J’inspectai les lieux encore une fois et j’avais déjà plongé la main dans ma poche quand j’aperçus contre la clôture, entre la porte cochère et la gouttière (séparées par un espace de deux archines) une grande pierre qui pouvait bien peser un poud [117]. De l’autre côté de la clôture, qui adhérait au mur extérieur (celui-ci était en pierre et donnait sur la rue), c’était le trottoir; j’entendais le bruit des passants, toujours nombreux en cet endroit; pourtant on ne pouvait m’apercevoir du dehors à moins de s’approcher de la gouttière, ce qui était fort possible et m’obligeait à me hâter. On ne voyait non plus venir personne du côté de la cour. Ce fut l’affaire d’un instant! Je saisis la pierre et la renversai sans grand effort; comme de juste, j’aperçus un enfoncement à l’endroit qu’elle avait occupé, je me mis bien vite à vider mes poches et à entasser les bijoux dans le trou. Je jetai la bourse sur le tas, mais, naturellement, le creux n’était même pas rempli à moitié. Ensuite je soulevai la pierre et d’un coup la retournai; elle se trouva juste où elle était auparavant, tout au plus était-elle un peu exhaussée. Je la frappai deux fois du pied. Elle s’enfoncera d’elle-même, pensai-je. Ensuite je sortis, je me dirigeai vers la place Marie. Personne, personne ne m’avait remarqué!

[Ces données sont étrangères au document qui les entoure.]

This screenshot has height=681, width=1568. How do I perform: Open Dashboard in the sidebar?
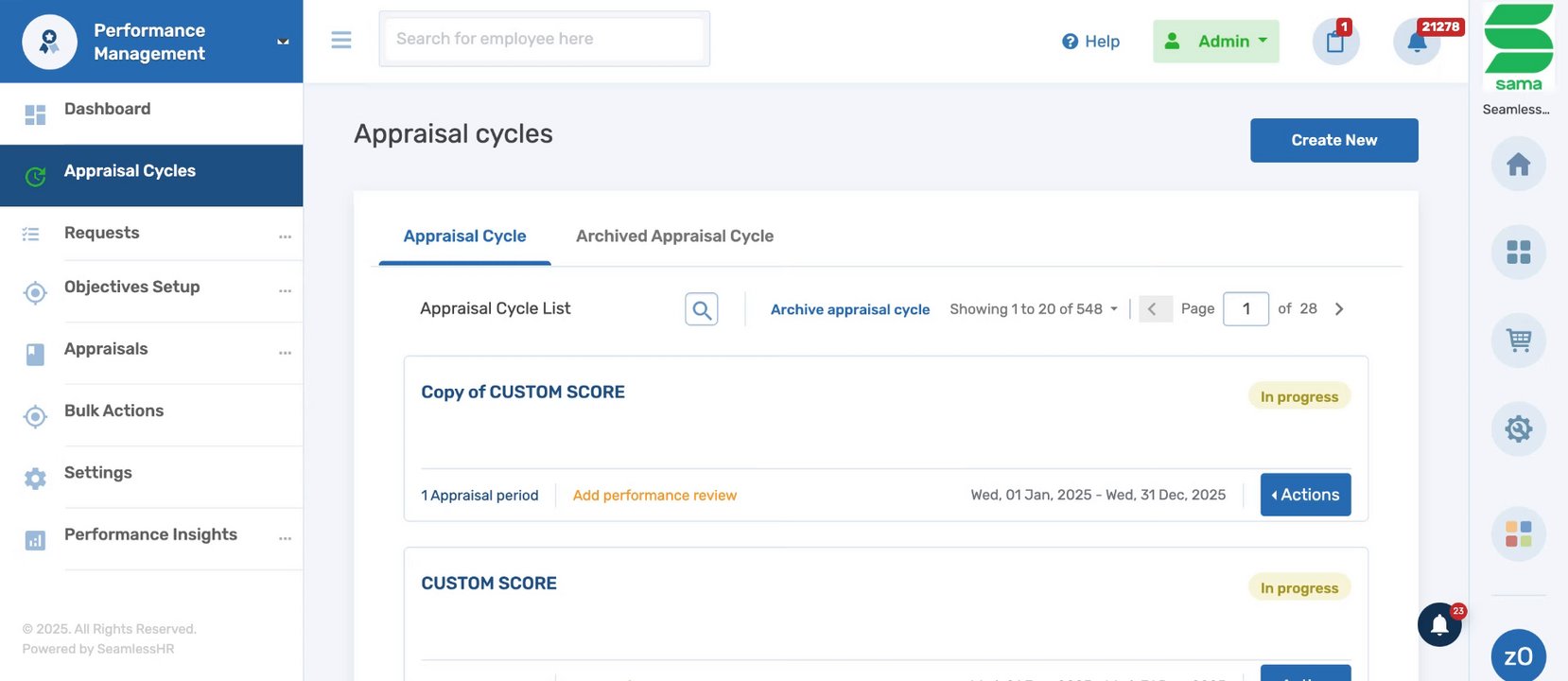[x=107, y=110]
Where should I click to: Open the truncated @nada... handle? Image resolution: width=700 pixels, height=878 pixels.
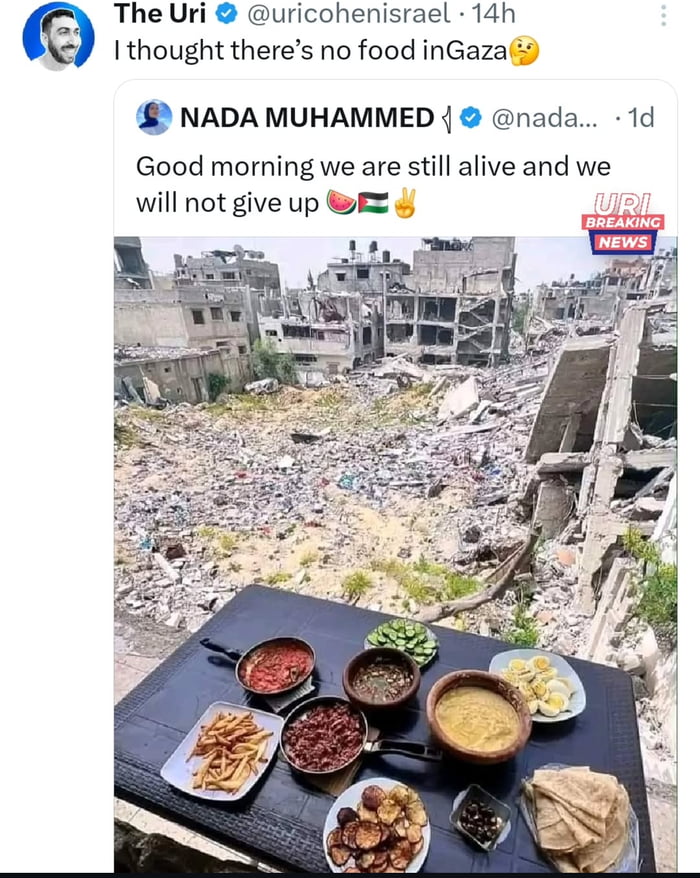(x=544, y=118)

Une joie profonde s’empara de moi. Ça y est. Toutes les pièces à conviction sont cachées. Qui songerait à aller les chercher sous cette pierre? À qui viendrait l’idée de déplacer cette masse? Elle est peut-être là depuis vingt ans. J’étais tellement content que je me mis à ri[re]. Et quand même ils trouveraient les objets, en seraient-ils plus avancés? Qui pourrait me soupçonner? À cette pensée je me mis même à rire doucement et joyeusement. En passant… je respirai à pleins poumons l’air frais. Il faisait chaud et très lourd, une poussière épaisse s’élevait. J’avais mal à la poitrine. Je me dirigeai vers la place du Sénat. Là il y a toujours du vent, surtout près du monument [118]. Endroit triste et pénible.

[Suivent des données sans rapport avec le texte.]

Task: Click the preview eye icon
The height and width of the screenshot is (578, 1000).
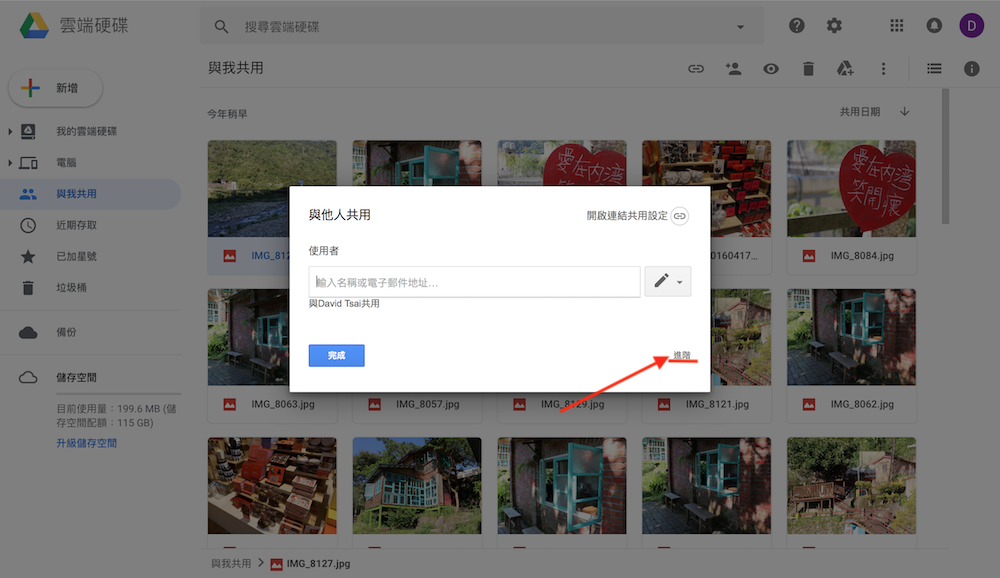Action: click(x=771, y=69)
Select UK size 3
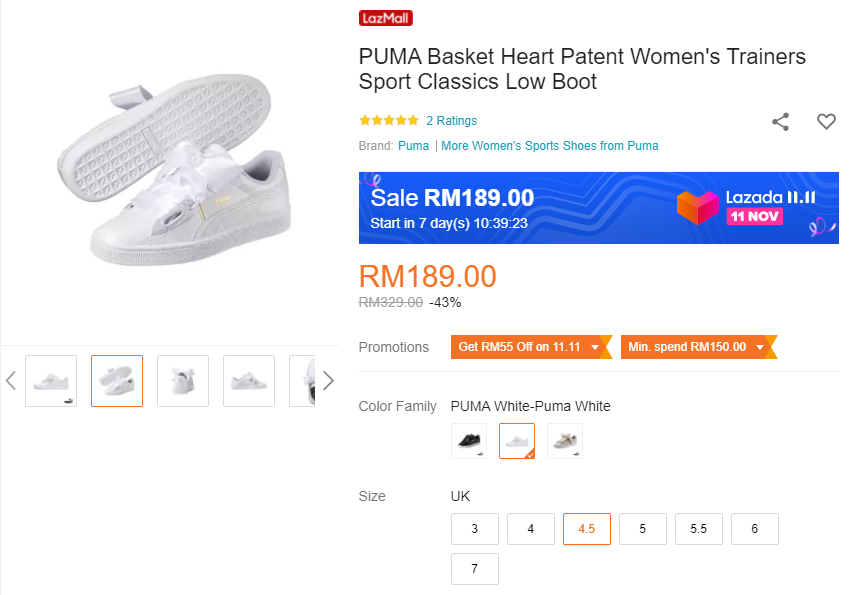Screen dimensions: 852x595 coord(475,529)
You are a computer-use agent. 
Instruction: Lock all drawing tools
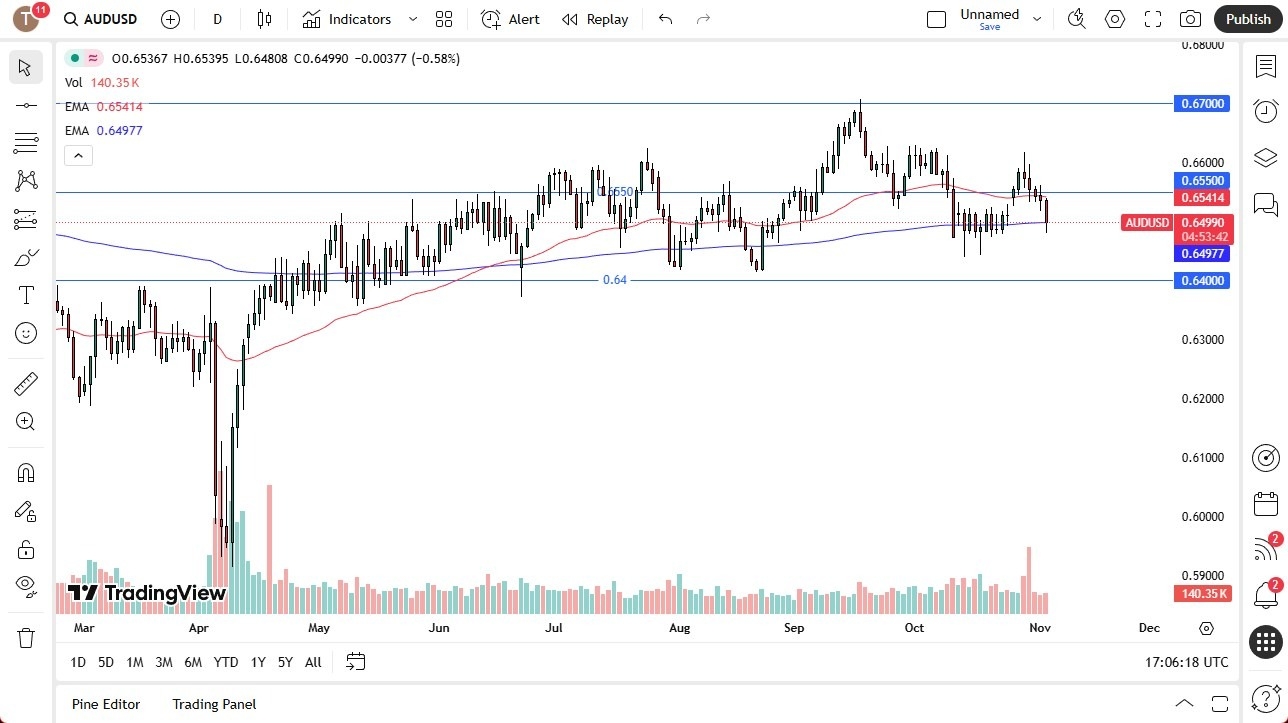(25, 549)
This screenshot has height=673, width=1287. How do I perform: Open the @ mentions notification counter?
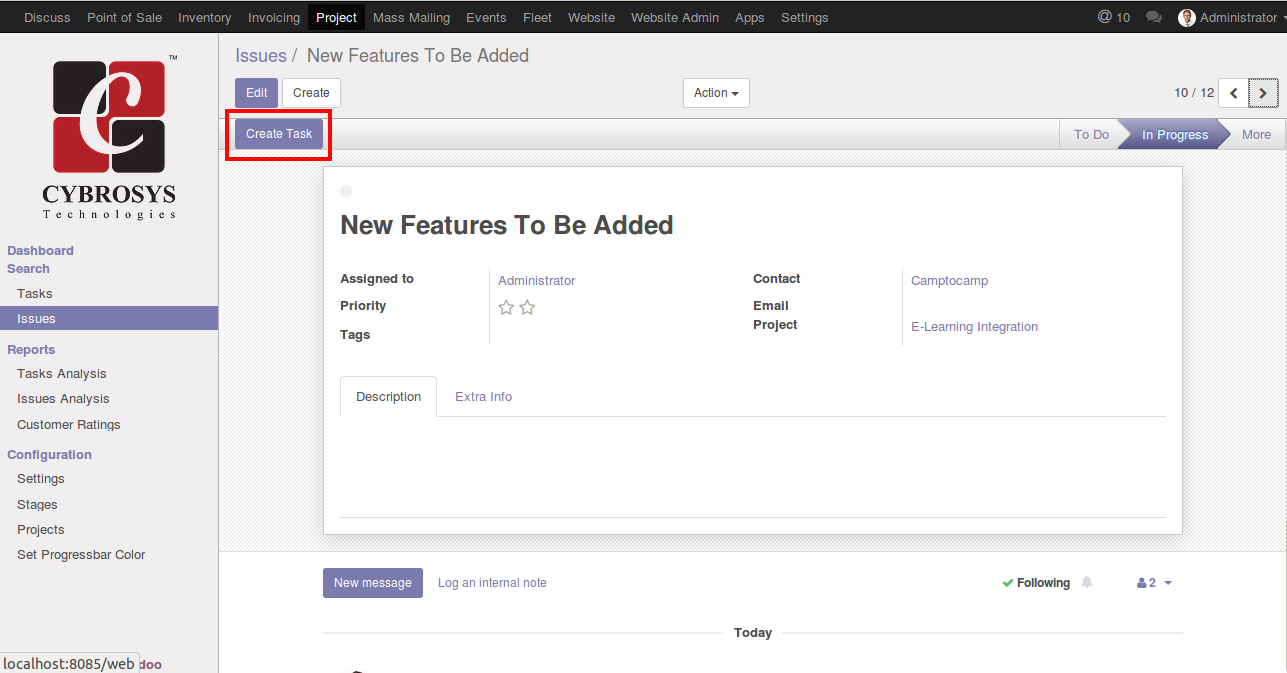(x=1113, y=17)
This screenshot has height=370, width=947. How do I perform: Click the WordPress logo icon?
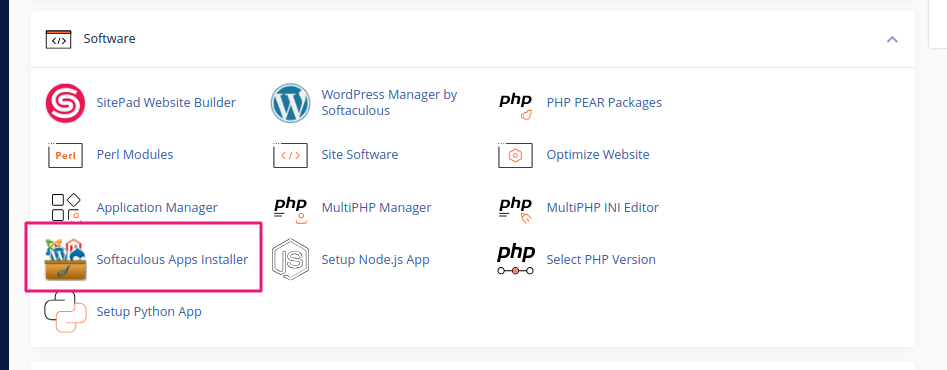tap(291, 103)
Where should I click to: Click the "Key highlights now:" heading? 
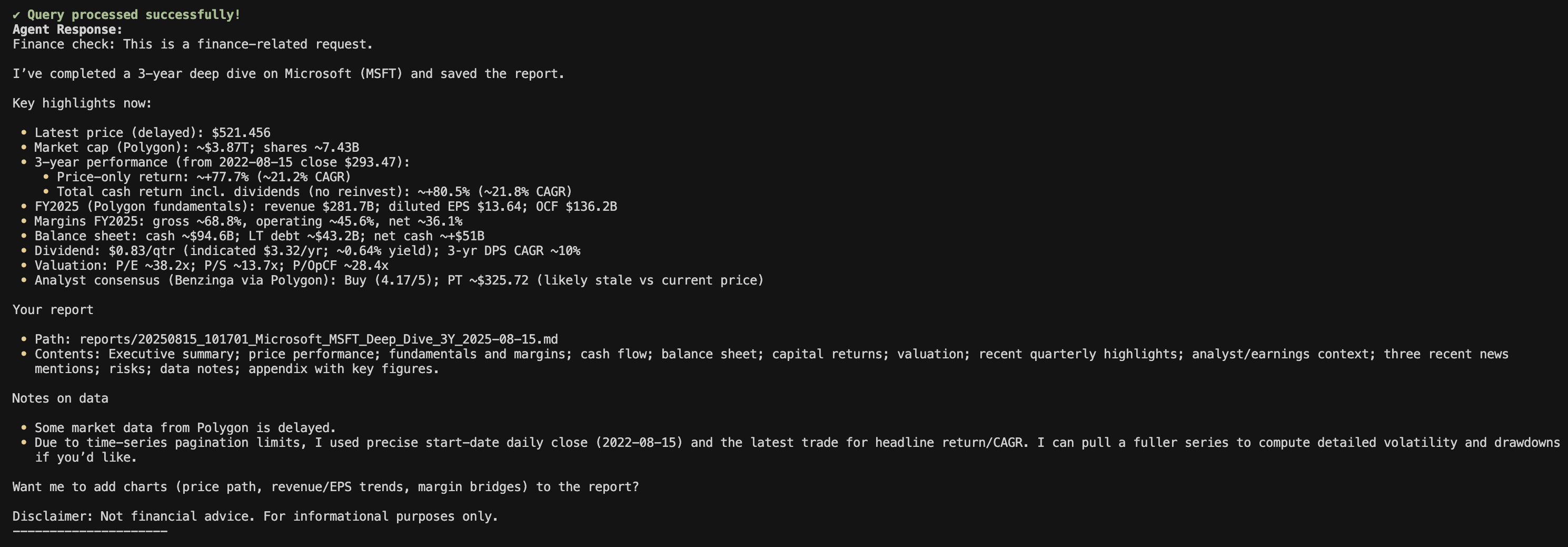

Pourquoi n’ai-je nulle part trouvé de spectacle plus pénible ni plus triste que celui de cette énorme place? Ce jour-là je la contemplais d’un air étrange, je sentis bientôt ma tête s’engourdir, j’étais distrait. Je repris le dessus sur moi-même une fois arrivé au pont Nikolaïevski et ce n’est qu’alors que je me rendis compte que j’allais chez Razoumikhine, mon camarade, un ancien étudiant qui, comme moi, avait été exclu de l’Université. Une semaine plus tôt j’avais décidé d’aller le voir pour une affaire très urgente, qui l’était devenue encore plus depuis que j’avais jeté la bourse sous la pierre. Il est amusant que je sois allé chez lui, j’avais résolu de le faire une demi-heure plus tôt en même temps que je décidais de me rendre dans l’île Krestovski.
J’éprouvais une sensation singulière. Pourquoi aller chez Razoumikhine? Pour la bonne raison que si, plus tard, on allait m’inculper, me presser et me demander, pourquoi j’avais quitté ma chambre pour une journée entière, malgré ma maladie et mon évanouissement, je pourrais répondre: j’avais tellement faim que je suis allé emprunter quelques sous chez mon camarade, qui habite très loin, dans l’île Vassilevski, sur la Petite Néva, et naturellement ce camarade pourrait déposer que j’étais venu lui demander de l’argent et, par conséquent, il n’y aurait rien de suspect dans mon absence prolongée.
Je m’étonne d’avoir pu échafauder pareil plan dans l’état où je me trouvais, car la mémoire, la raison et les forces m’avaient complètement, mais complètement abandonné et je ne rentrais en possession de mes moyens que pour quelques moments de temps à autre. Je ne m’étais même pas rendu compte de mon projet, d’autant plus que je ne pouvais juger positive[ment] de rien.
Ainsi par exemple je ne m’étais pas du tout aperçu que j’avais suivi jusqu’au bout l’interminable Première Ligne qui conduit à la Petite Néva, sans éprouver la moindre fatigue d’une pareille randonnée, comme toujours lorsque on est par trop fatigué, exténué, épuisé.